Using interactive geometry

This is the final post of my report on the Asilomar conference. (To read the whole set, start here.)

I made a cameo appearance in my colleague Scott Nelson’s presentation on how using computer software intelligently has made his Analytic Geometry course vastly more accessible. I loved his presentation. (If you teach in a member school of the California Association of Independent Schools, you will get a chance to catch it this spring at the Northern California meeting.) In his fifteen years of teaching this class, he went from “explaining” and hand-waving, which met little success, to hands-on physical models, which helped a bit, to computer models, which helped a lot. Now he does all three. 

Interestingly, unlike me, Scott is not naturally drawn to computers.
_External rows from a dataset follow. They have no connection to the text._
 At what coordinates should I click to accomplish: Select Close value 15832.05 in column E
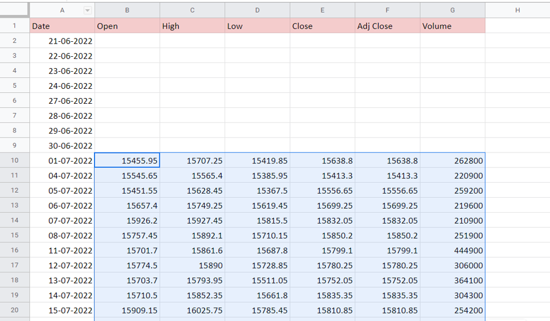click(x=323, y=220)
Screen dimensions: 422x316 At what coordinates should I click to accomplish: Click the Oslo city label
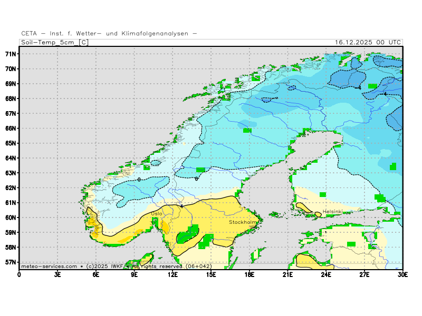[157, 213]
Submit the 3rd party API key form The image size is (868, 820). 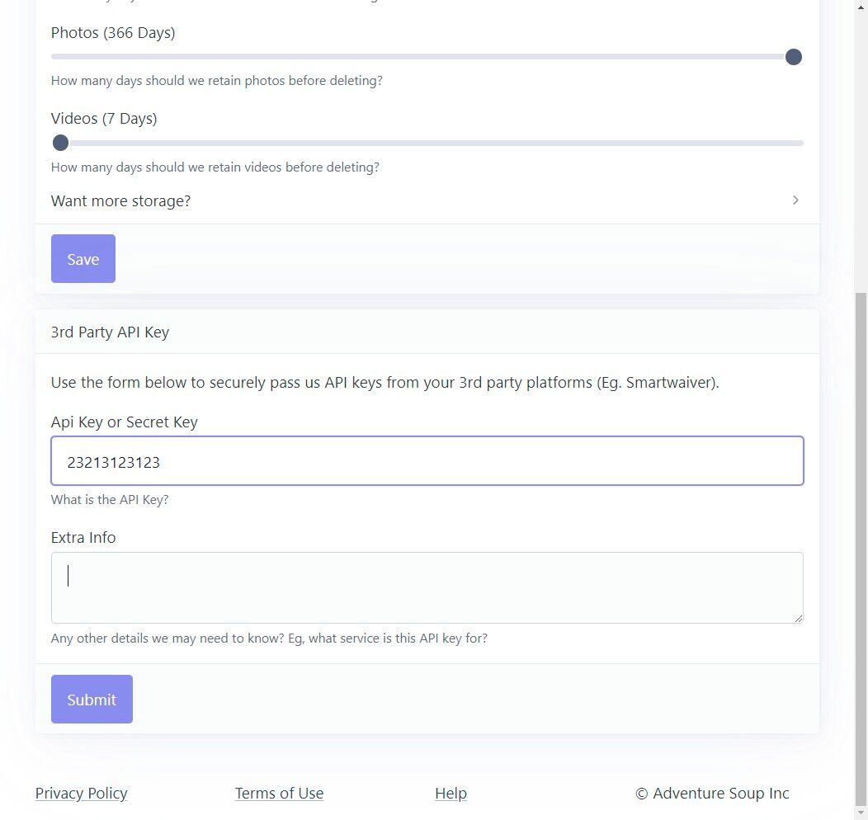pyautogui.click(x=92, y=700)
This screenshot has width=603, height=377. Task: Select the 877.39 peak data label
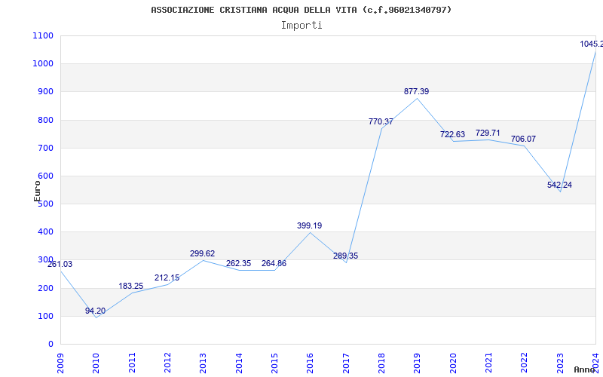(417, 91)
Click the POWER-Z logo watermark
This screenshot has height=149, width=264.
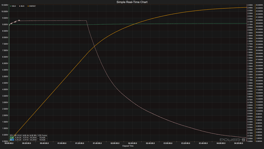(232, 140)
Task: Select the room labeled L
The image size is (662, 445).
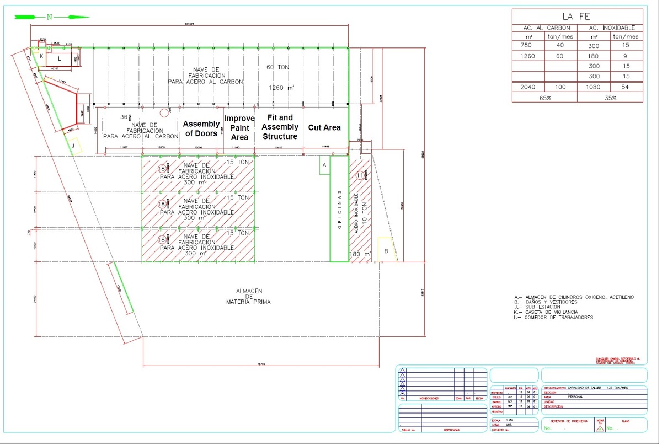Action: (60, 58)
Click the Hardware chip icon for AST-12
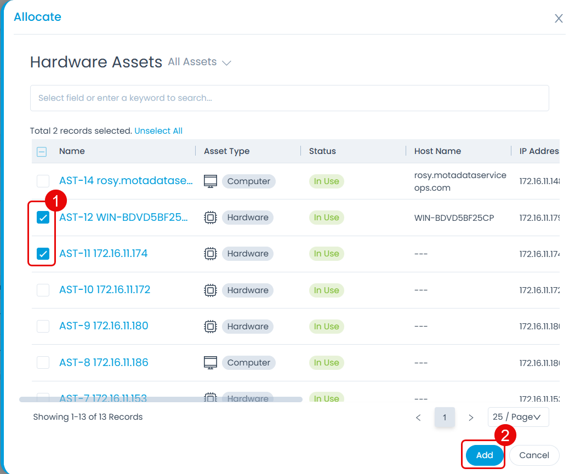 pyautogui.click(x=210, y=217)
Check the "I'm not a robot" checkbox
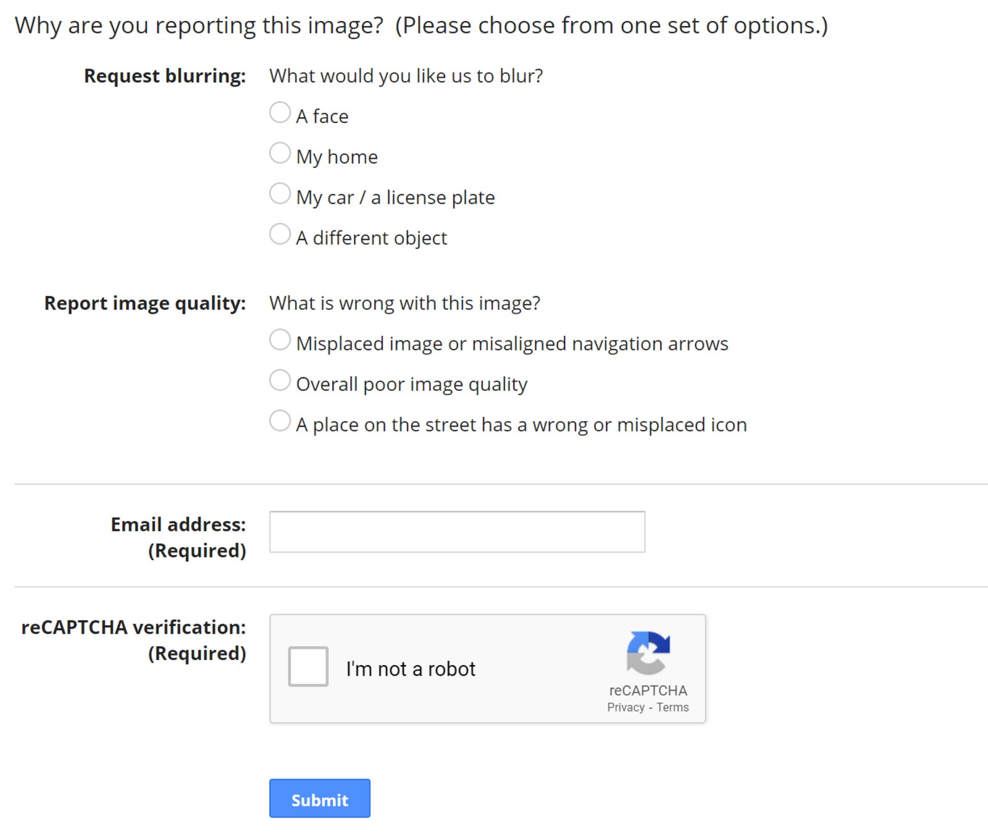 (x=308, y=666)
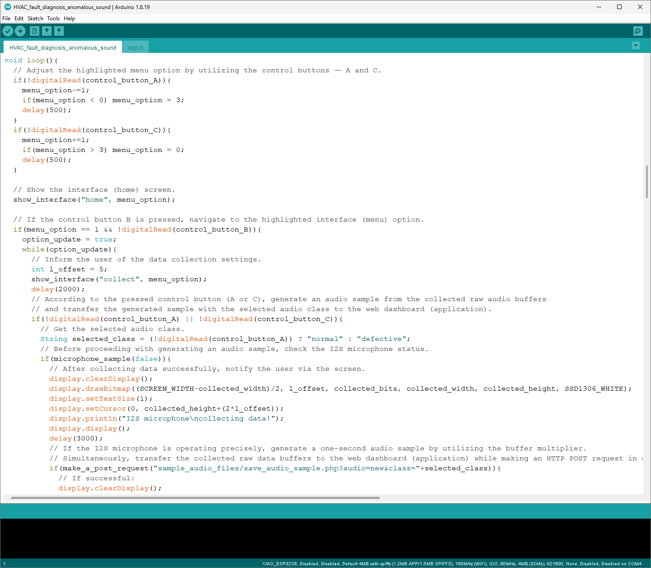Click the vertical scrollbar thumb in editor
This screenshot has height=568, width=651.
click(x=647, y=181)

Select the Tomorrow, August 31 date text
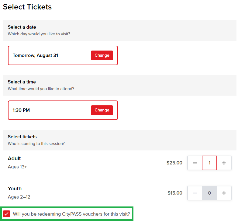pos(35,55)
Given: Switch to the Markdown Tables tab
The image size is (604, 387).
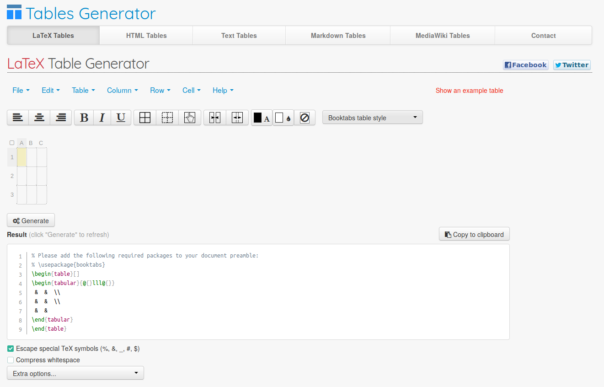Looking at the screenshot, I should click(338, 36).
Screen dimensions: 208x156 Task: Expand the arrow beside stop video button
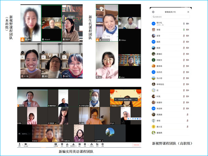tap(29, 144)
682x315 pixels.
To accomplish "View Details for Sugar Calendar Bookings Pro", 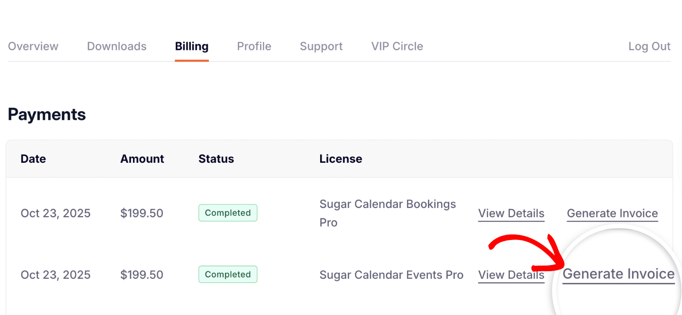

What led to his change of heart was the powerful impact technology had on his students (we teach in a one-to-one laptop school.) Cabri and Cabri 3D were the applications that transformed the class. (Presumably, other interactive geometry software would have worked in 2D, but there really is no alternative in 3D.) Two of his main examples were the geometry of sunrise and sunset, as seen from space, and the conic sections, which he demonstrated in the case of the ellipse, with the help of our colleague Meghan Lee.  

He started from the concept of locus (the geometric location of points that satisfy a certain condition.) He used this to have students construct ellipses two ways in Cabri, and then figure out parametric and standard equations based on those constructions. (A nice touch is showing the equivalence of the equations obtained that way with the equation automatically given by Cabri.) My part was showing how basic theorems from 2D geometry provide the backbone of a straightforward proof that the ellipse is indeed a conic section. (You can see the full argument for my segment on this page of my Web site. I updated it by adding “prerequisite” 2D figures.) By the end of the unit, the students have approached the ellipse three times, and made many algebra-geometry connections. This is vastly more effective than the usual approach, which privileges symbol manipulation, and avoids any explanation of the 3D geometry.